Open Hack U 2020 Vol.4に参加して
はじめに
開催からだいぶ間があいてしまいましたが、先日参加したヤフー主催のハッカソンOpen Hack U 2020 Vol.4の振り返りを行いたいと思います。
今回、惜しくも入賞は叶いませんでしたが、1つのプロダクト開発のために駆け抜けた2週間は楽しかった。
Open Hack Uについて
- ヤフー社員の方のサポートのもと、学生が2週間でプロダクトを企画・開発・発表するイベントです。
- 今回はチームメンバーの対面での開発禁止という完全オンラインの形式で開催されました。
本番のプレゼン動画
www.youtube.com
作ったもの
自分達のチーム「焼肉焼いたら家焼くな」では、「漫才」×「言語処理」をテーマに、あるキーワード(ボケ)に対して韻を踏んだ太めなキーワード(ツッコミ)を返してくれる漫才LINEBotを作りました。
元ネタはタイムマシーン〇号な某芸人さんです。
デモ動画はこちら
youtu.be
GitHubのソースコードはこちら
github.com
開発期間
最初の1週間は事前学習にあてていて、実際の開発期間は1週間でした。
仕様技術
アルゴリズム
大まかなロジックは
入力された文字列をローマ字に置き換える
↓
母音が一致する食べ物関連の単語を辞書(csvファイル)から引っ張ってくる
↓
ここから最も太らせスコアの高いものを出す
というものでした。

(課題 A) 上記の本文を、一字一句違えずに全文再現してください。

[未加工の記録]

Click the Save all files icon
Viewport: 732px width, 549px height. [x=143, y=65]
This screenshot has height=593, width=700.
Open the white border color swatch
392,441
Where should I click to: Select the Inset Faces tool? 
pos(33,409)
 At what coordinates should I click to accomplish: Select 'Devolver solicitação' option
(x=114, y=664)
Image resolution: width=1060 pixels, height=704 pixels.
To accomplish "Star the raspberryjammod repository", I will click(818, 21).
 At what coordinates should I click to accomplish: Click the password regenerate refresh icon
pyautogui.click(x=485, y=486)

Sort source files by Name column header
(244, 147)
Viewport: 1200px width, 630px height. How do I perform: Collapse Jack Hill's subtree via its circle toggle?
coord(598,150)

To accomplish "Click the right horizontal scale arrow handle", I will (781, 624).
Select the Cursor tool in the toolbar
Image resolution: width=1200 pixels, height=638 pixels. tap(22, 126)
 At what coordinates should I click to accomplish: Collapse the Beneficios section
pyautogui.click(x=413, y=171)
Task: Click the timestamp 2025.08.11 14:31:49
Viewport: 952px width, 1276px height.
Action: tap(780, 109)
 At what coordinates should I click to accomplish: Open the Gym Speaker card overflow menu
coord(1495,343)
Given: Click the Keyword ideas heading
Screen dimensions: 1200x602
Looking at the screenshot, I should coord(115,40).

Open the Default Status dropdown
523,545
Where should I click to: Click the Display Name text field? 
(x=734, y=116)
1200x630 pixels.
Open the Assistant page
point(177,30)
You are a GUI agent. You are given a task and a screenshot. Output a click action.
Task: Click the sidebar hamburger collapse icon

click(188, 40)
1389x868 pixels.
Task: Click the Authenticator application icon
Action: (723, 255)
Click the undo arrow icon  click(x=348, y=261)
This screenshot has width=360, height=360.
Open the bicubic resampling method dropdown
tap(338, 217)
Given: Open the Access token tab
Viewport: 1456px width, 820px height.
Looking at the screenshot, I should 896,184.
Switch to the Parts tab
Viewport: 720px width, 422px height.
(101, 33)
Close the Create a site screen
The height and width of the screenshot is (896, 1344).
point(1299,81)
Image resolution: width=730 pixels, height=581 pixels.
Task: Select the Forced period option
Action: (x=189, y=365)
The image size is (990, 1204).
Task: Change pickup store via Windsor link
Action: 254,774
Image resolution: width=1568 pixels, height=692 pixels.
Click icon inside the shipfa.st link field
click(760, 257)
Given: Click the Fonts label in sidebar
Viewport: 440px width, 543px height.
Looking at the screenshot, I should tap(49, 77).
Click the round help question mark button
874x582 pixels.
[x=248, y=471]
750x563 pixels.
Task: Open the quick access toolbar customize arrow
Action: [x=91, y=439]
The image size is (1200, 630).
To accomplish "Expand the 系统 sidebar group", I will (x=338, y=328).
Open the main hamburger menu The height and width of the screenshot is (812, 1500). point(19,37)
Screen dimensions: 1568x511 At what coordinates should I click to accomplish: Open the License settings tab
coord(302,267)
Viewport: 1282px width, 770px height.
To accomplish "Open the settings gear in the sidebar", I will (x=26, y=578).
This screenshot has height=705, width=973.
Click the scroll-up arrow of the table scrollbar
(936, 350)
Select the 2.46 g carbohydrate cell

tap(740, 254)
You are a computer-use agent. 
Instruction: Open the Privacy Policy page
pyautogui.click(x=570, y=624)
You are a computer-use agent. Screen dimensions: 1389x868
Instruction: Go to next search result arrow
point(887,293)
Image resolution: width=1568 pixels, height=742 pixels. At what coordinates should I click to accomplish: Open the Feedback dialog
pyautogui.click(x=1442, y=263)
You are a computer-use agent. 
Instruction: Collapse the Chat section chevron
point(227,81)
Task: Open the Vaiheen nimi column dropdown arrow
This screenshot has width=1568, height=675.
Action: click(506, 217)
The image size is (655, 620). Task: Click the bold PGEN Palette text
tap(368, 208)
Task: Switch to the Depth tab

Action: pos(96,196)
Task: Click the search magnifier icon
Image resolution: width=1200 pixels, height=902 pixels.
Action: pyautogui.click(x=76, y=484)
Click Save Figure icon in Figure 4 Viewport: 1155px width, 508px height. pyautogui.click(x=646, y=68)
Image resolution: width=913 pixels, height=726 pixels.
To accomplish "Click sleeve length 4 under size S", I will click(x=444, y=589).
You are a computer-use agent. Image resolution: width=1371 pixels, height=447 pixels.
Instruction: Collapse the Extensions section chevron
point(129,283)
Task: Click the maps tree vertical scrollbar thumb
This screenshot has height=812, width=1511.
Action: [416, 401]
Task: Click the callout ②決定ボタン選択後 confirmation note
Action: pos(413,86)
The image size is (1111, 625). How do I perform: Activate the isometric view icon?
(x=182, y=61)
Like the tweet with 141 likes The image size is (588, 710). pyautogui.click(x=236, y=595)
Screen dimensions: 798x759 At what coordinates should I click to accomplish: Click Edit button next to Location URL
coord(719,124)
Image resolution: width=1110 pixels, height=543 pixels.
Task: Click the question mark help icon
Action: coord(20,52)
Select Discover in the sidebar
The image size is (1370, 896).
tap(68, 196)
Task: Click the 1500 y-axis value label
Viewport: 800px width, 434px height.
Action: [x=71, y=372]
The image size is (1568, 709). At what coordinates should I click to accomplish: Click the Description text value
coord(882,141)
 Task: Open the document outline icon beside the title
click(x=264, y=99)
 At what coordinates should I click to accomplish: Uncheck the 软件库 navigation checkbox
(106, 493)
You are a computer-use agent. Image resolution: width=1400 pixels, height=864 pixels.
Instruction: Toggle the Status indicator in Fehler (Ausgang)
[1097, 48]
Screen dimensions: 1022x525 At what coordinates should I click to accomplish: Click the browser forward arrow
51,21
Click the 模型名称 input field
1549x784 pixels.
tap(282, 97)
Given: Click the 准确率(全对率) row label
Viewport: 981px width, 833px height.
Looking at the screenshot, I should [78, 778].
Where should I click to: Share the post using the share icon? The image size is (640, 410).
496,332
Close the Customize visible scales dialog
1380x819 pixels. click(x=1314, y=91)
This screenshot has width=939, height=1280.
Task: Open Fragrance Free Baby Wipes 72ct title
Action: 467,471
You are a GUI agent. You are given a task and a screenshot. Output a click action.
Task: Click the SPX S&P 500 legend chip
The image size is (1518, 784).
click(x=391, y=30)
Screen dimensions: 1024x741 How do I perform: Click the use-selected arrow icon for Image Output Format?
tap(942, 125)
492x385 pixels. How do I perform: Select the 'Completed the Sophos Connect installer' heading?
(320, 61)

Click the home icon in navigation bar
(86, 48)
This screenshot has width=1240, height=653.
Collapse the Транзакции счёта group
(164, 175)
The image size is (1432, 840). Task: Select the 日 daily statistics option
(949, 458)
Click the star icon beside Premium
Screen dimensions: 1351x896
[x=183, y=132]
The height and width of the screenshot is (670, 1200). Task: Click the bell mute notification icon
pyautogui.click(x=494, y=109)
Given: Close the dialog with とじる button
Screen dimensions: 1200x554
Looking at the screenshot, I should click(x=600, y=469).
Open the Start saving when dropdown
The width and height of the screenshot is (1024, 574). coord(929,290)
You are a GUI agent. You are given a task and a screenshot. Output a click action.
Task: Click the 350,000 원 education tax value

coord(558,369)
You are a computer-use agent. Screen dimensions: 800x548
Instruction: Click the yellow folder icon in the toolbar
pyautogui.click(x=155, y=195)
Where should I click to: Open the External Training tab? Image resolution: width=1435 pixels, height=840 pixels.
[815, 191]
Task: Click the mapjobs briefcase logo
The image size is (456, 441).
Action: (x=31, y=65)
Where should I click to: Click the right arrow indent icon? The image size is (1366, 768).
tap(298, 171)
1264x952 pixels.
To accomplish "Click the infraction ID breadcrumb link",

(課題 B) 記録のうち、「Open the main」を含む行から「Action: pos(96,196)」を含む行までを、両端の行も含めてそのまま引用してください。

(想定解答 A)
Open Hack U 2020 Vol.4に参加して
はじめに
開催からだいぶ間があいてしまいましたが、先日参加したヤフー主催のハッカソンOpen Hack U 2020 Vol.4の振り返りを行いたいと思います。
今回、惜しくも入賞は叶いませんでしたが、1つのプロダクト開発のために駆け抜けた2週間は楽しかった。
Open Hack Uについて
- ヤフー社員の方のサポートのもと、学生が2週間でプロダクトを企画・開発・発表するイベントです。
- 今回はチームメンバーの対面での開発禁止という完全オンラインの形式で開催されました。
本番のプレゼン動画
www.youtube.com
作ったもの
自分達のチーム「焼肉焼いたら家焼くな」では、「漫才」×「言語処理」をテーマに、あるキーワード(ボケ)に対して韻を踏んだ太めなキーワード(ツッコミ)を返してくれる漫才LINEBotを作りました。
元ネタはタイムマシーン〇号な某芸人さんです。
デモ動画はこちら
youtu.be
GitHubのソースコードはこちら
github.com
開発期間
最初の1週間は事前学習にあてていて、実際の開発期間は1週間でした。
仕様技術
アルゴリズム
大まかなロジックは
入力された文字列をローマ字に置き換える
↓
母音が一致する食べ物関連の単語を辞書(csvファイル)から引っ張ってくる
↓
ここから最も太らせスコアの高いものを出す
というものでした。

(想定解答 B)
Open the main hamburger menu The height and width of the screenshot is (812, 1500). point(19,37)
Screen dimensions: 1568x511 At what coordinates should I click to accomplish: Open the License settings tab
coord(302,267)
Viewport: 1282px width, 770px height.
To accomplish "Open the settings gear in the sidebar", I will (x=26, y=578).
This screenshot has height=705, width=973.
Click the scroll-up arrow of the table scrollbar
(936, 350)
Select the 2.46 g carbohydrate cell

tap(740, 254)
You are a computer-use agent. 
Instruction: Open the Privacy Policy page
pyautogui.click(x=570, y=624)
You are a computer-use agent. Screen dimensions: 1389x868
Instruction: Go to next search result arrow
point(887,293)
Image resolution: width=1568 pixels, height=742 pixels. At what coordinates should I click to accomplish: Open the Feedback dialog
pyautogui.click(x=1442, y=263)
You are a computer-use agent. 
Instruction: Collapse the Chat section chevron
point(227,81)
Task: Open the Vaiheen nimi column dropdown arrow
This screenshot has width=1568, height=675.
Action: click(506, 217)
The image size is (655, 620). Task: Click the bold PGEN Palette text
tap(368, 208)
Task: Switch to the Depth tab

Action: pos(96,196)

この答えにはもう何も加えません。